═══ LISTED ENTRIES ═══
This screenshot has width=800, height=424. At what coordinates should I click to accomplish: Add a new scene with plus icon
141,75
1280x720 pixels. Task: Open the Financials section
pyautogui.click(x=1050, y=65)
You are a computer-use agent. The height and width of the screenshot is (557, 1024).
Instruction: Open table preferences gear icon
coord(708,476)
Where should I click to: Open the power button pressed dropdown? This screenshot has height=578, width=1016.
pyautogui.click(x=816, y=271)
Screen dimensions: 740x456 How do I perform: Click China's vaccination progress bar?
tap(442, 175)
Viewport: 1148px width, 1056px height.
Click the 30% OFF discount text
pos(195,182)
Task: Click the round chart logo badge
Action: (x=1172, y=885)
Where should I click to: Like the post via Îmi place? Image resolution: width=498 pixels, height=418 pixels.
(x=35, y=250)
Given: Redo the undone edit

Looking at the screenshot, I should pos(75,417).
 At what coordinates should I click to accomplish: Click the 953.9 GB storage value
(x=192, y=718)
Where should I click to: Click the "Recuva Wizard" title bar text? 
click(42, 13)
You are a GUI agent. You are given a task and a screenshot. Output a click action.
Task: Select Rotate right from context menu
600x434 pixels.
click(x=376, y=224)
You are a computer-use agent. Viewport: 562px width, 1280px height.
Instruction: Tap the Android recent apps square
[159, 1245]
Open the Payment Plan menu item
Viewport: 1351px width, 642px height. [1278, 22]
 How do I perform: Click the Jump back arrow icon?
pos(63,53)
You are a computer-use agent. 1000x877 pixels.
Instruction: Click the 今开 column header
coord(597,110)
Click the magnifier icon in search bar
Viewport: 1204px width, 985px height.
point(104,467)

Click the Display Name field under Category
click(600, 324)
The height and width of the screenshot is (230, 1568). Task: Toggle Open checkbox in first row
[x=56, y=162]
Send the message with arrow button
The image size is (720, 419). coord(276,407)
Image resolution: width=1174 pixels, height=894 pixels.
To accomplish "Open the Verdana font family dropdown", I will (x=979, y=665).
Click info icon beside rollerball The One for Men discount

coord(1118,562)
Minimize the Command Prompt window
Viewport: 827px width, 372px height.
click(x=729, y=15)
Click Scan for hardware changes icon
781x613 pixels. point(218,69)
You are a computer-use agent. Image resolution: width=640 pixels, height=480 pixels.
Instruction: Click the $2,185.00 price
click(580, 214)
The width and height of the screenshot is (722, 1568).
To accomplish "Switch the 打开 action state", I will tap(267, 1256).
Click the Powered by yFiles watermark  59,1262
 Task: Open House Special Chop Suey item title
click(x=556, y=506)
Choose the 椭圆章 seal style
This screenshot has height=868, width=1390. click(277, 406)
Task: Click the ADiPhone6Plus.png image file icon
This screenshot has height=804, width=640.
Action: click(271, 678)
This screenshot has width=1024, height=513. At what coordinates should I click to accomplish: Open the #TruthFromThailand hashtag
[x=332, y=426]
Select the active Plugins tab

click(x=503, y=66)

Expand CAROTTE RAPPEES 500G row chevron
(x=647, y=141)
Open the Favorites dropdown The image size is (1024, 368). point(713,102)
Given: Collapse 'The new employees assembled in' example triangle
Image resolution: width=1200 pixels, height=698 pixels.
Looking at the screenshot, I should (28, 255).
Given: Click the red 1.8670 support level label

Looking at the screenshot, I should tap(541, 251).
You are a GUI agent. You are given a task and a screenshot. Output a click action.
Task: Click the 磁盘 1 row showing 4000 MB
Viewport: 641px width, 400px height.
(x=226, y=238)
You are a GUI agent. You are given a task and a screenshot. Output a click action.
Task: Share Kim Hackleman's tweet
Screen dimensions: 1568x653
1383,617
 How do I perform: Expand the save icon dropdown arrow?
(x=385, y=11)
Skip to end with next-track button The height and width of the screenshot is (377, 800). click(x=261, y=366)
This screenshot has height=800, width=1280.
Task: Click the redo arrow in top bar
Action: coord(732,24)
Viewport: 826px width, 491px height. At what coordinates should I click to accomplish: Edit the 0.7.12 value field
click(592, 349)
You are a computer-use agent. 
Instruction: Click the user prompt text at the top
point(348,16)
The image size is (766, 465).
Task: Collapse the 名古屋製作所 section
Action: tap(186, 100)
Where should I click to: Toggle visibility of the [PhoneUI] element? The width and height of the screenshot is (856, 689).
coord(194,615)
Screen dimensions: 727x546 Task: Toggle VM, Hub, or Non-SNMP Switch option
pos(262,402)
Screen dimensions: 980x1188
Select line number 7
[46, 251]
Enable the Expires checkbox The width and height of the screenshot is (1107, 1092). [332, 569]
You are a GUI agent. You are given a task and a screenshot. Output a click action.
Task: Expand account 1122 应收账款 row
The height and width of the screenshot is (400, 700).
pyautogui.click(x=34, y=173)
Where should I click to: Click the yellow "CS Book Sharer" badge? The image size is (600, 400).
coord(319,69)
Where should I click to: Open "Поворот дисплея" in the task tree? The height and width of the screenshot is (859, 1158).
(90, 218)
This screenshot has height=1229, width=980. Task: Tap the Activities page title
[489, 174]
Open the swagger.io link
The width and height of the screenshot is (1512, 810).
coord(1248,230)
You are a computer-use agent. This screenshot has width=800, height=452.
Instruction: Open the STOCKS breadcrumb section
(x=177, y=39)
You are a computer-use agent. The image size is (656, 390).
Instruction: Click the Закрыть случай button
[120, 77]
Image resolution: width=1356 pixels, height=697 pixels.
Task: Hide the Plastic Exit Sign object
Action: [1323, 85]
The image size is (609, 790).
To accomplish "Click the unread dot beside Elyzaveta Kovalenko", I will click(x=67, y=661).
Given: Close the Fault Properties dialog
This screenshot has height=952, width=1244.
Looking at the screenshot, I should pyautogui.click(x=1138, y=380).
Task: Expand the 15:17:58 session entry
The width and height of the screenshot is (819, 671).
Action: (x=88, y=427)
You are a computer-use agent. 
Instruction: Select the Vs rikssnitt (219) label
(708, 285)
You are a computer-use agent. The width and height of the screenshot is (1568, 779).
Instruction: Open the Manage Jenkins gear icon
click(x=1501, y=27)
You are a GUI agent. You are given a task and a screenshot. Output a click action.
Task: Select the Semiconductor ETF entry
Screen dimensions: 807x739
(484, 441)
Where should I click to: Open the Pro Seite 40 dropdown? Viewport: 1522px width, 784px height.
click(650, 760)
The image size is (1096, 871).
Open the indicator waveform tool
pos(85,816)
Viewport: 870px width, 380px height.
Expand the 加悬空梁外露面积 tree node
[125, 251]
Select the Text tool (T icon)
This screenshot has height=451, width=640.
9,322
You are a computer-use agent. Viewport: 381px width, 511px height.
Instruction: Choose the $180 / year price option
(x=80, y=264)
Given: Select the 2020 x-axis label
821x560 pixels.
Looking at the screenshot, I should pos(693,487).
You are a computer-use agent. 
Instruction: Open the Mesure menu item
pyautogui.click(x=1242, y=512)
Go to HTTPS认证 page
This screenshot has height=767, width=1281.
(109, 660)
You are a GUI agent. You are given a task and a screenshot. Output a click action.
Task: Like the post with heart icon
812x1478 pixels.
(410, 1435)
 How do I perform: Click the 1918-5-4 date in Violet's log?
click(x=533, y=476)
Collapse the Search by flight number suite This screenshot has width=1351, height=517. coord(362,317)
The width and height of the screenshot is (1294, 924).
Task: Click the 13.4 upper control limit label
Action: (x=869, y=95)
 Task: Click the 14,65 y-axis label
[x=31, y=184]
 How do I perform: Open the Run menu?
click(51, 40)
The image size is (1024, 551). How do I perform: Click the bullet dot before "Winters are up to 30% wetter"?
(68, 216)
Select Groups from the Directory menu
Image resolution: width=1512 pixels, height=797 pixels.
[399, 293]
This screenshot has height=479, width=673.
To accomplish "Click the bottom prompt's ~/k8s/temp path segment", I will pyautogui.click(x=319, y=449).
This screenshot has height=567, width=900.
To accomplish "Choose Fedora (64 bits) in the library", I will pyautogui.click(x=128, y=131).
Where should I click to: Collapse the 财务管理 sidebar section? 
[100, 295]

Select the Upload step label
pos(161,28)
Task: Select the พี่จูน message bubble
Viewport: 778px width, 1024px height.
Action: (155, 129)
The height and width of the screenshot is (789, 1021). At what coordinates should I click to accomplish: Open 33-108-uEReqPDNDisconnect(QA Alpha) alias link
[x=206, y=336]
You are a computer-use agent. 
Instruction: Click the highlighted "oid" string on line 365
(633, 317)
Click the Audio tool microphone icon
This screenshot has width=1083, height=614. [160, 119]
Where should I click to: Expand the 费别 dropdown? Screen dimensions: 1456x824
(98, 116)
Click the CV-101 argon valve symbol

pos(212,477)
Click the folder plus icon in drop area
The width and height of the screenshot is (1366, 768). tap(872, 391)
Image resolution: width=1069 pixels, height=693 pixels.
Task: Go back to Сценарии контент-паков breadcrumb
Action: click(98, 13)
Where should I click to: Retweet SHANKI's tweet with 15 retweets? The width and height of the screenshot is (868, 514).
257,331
═══
*EXERCISE AIM*. In the listing above, find the line with "Click Scan for hardware changes icon" and the line with "The width and height of the screenshot is (722, 1568).", then print exactly those two lines and every line between them, and nothing more.

*RESULT OF THIS TASK*.
Click Scan for hardware changes icon
781x613 pixels. point(218,69)
You are a computer-use agent. Image resolution: width=640 pixels, height=480 pixels.
Instruction: Click the $2,185.00 price
click(580, 214)
The width and height of the screenshot is (722, 1568).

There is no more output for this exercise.